Copy down the listing below exactly. Do not include pictures.
Segment Open
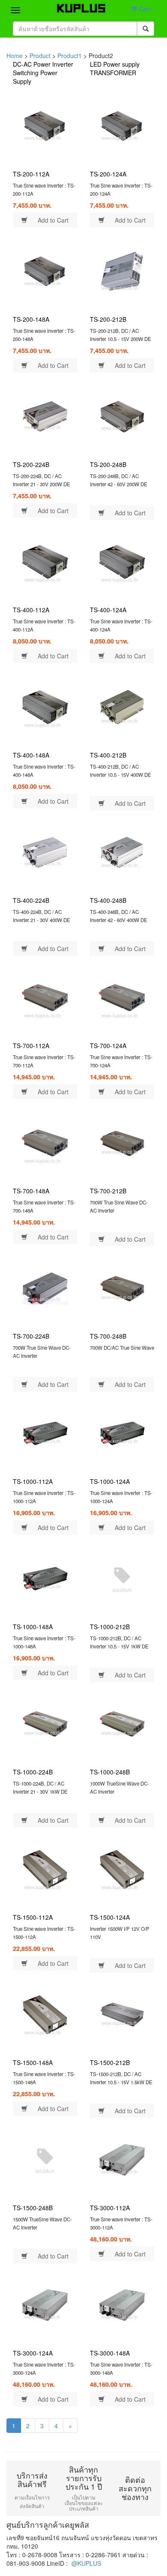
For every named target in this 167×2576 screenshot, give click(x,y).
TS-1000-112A (33, 1481)
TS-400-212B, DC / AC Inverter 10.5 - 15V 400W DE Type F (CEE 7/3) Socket (120, 774)
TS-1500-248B (33, 2207)
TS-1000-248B (110, 1772)
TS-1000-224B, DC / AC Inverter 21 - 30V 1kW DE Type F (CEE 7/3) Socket (40, 1791)
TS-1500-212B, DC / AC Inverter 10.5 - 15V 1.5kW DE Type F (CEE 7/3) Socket (121, 2082)
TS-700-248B (108, 1336)
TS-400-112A (31, 609)
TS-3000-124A (33, 2353)
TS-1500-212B (110, 2062)
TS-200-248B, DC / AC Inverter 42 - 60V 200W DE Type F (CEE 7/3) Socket (118, 484)
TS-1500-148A (33, 2062)
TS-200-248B (108, 464)
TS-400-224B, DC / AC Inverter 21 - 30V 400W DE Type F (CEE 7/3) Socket (41, 919)
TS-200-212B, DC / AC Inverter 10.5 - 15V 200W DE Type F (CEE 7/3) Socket (120, 338)
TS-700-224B (31, 1336)
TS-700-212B (108, 1191)
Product (40, 55)
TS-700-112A (31, 1045)
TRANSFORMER (113, 72)
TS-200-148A (31, 319)
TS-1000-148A (33, 1626)
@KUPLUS (86, 2563)
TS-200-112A (31, 174)
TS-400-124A (108, 609)
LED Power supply (115, 64)
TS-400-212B (108, 755)
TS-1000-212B (110, 1626)
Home (14, 55)
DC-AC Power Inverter (43, 64)
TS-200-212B (108, 319)
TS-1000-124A (110, 1481)
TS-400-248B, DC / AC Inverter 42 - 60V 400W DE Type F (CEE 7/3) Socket (118, 919)
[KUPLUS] (76, 6)
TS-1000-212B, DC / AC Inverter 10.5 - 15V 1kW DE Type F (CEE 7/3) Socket (119, 1646)
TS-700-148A (31, 1191)
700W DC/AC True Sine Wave (122, 1347)
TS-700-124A (108, 1045)
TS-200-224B (31, 464)
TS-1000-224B (33, 1772)
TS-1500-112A (33, 1917)
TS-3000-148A (110, 2353)
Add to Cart (52, 220)
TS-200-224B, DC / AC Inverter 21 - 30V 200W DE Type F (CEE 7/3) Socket (41, 484)
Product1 (69, 55)
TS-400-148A (31, 755)
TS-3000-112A (110, 2207)
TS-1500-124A (110, 1917)
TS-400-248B (108, 900)
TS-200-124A (108, 174)
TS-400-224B (31, 900)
Segment Closed
WRITTEN RESPONSE:
For every named target in this 167×2576 screenshot, give click(x,y).
TS-1000-112A (33, 1481)
TS-400-212B, DC / AC Inverter 10.5 - 15V 400W DE Type F (CEE 7/3) Socket (120, 774)
TS-1500-248B (33, 2207)
TS-1000-248B (110, 1772)
TS-1000-224B, DC / AC Inverter 21 - 30V 1kW DE Type F (CEE 7/3) Socket (40, 1791)
TS-1500-212B, DC / AC Inverter 10.5 - 15V 1.5kW DE Type F (CEE 7/3) Socket (121, 2082)
TS-700-248B (108, 1336)
TS-400-112A (31, 609)
TS-3000-124A (33, 2353)
TS-1500-212B (110, 2062)
TS-200-248B, DC / AC Inverter 42 - 60V 200W DE Type F (CEE 7/3) Socket (118, 484)
TS-1500-148A (33, 2062)
TS-200-248B (108, 464)
TS-400-224B, DC / AC Inverter 21 - 30V 400W DE Type F (CEE 7/3) Socket (41, 919)
TS-200-212B, DC / AC Inverter 10.5 - 15V 200W DE Type F (CEE 7/3) Socket (120, 338)
TS-700-224B (31, 1336)
TS-700-212B (108, 1191)
Product (40, 55)
TS-700-112A (31, 1045)
TRANSFORMER (113, 72)
TS-200-148A (31, 319)
TS-1000-148A (33, 1626)
@KUPLUS (86, 2563)
TS-200-112A (31, 174)
TS-400-124A (108, 609)
LED Power supply (115, 64)
TS-400-212B (108, 755)
TS-1000-212B (110, 1626)
Home (14, 55)
DC-AC Power Inverter (43, 64)
TS-200-212B (108, 319)
TS-1000-124A (110, 1481)
TS-400-248B, DC / AC Inverter 42 - 60V 400W DE Type F (CEE 7/3) Socket (118, 919)
[KUPLUS] (76, 6)
TS-1000-212B, DC / AC Inverter 10.5 - 15V 1kW DE Type F (CEE 7/3) Socket (119, 1646)
TS-700-148A (31, 1191)
700W DC/AC True Sine Wave (122, 1347)
TS-700-124A (108, 1045)
TS-200-224B (31, 464)
TS-1000-224B (33, 1772)
TS-1500-112A (33, 1917)
TS-3000-148A (110, 2353)
Add to Cart (52, 220)
TS-200-224B, DC / AC Inverter 21 - 30V 200W DE Type F (CEE 7/3) Socket (41, 484)
Product1 (69, 55)
TS-400-148A (31, 755)
TS-3000-112A (110, 2207)
TS-1500-124A (110, 1917)
TS-400-248B (108, 900)
TS-200-124A (108, 174)
TS-400-224B (31, 900)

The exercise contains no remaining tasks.